= Materials provided =
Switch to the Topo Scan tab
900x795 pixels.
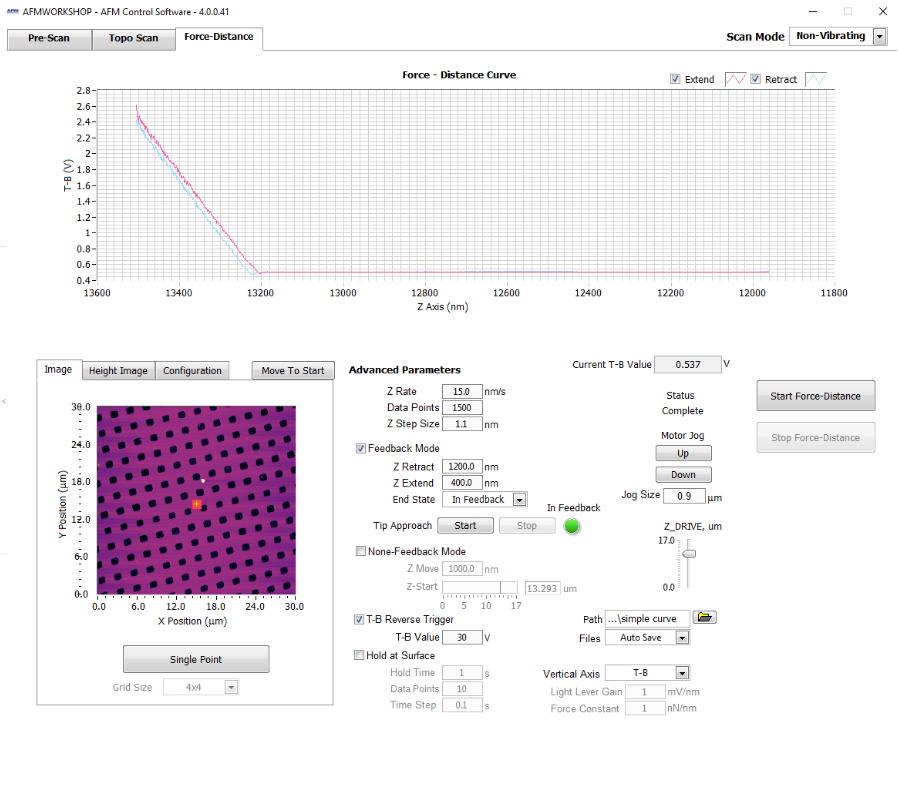pos(133,39)
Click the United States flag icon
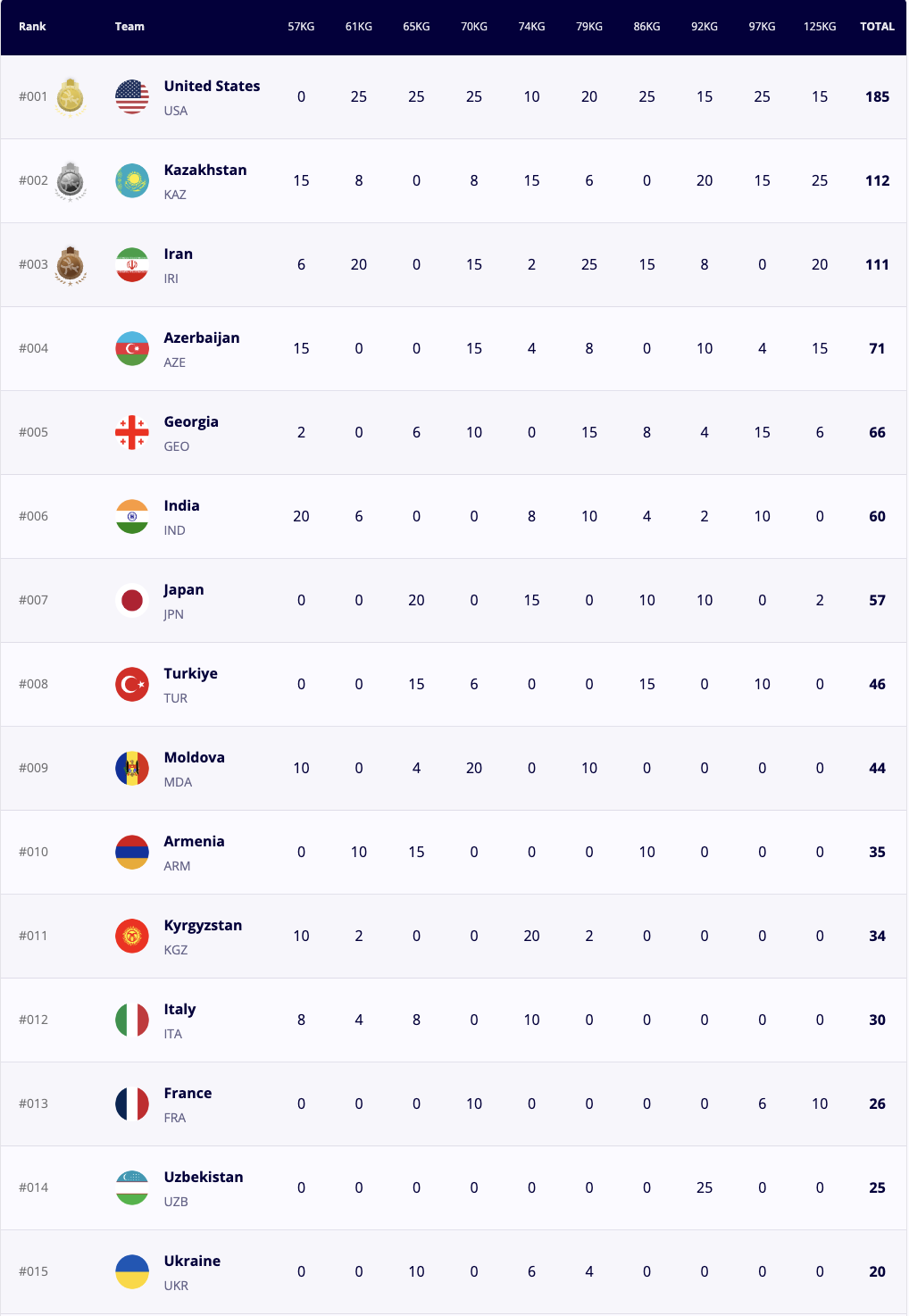Image resolution: width=909 pixels, height=1316 pixels. point(132,96)
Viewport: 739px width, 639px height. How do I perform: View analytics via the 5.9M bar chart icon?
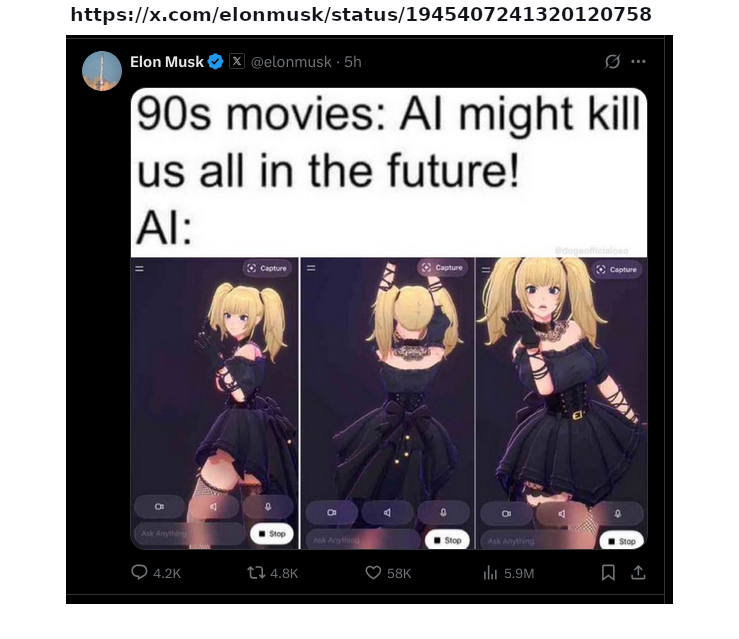pyautogui.click(x=490, y=573)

= Given exercise =
Can you convert all of the data above into a Markdown table with the columns "No." and "Line", one row per line numbered in order, skipping blank lines and leaving out the pictures?

= Exercise answer =
| No. | Line |
|---|---|
| 1 | Switch to the Topo Scan tab |
| 2 | 900x795 pixels. |
| 3 | pos(133,39) |
| 4 | Click the United States flag icon |
| 5 | Image resolution: width=909 pixels, height=1316 pixels. point(132,96) |
| 6 | Viewport: 739px width, 639px height. How do I perform: View analytics via the 5.9M bar chart icon? |
| 7 | pyautogui.click(x=490, y=573) |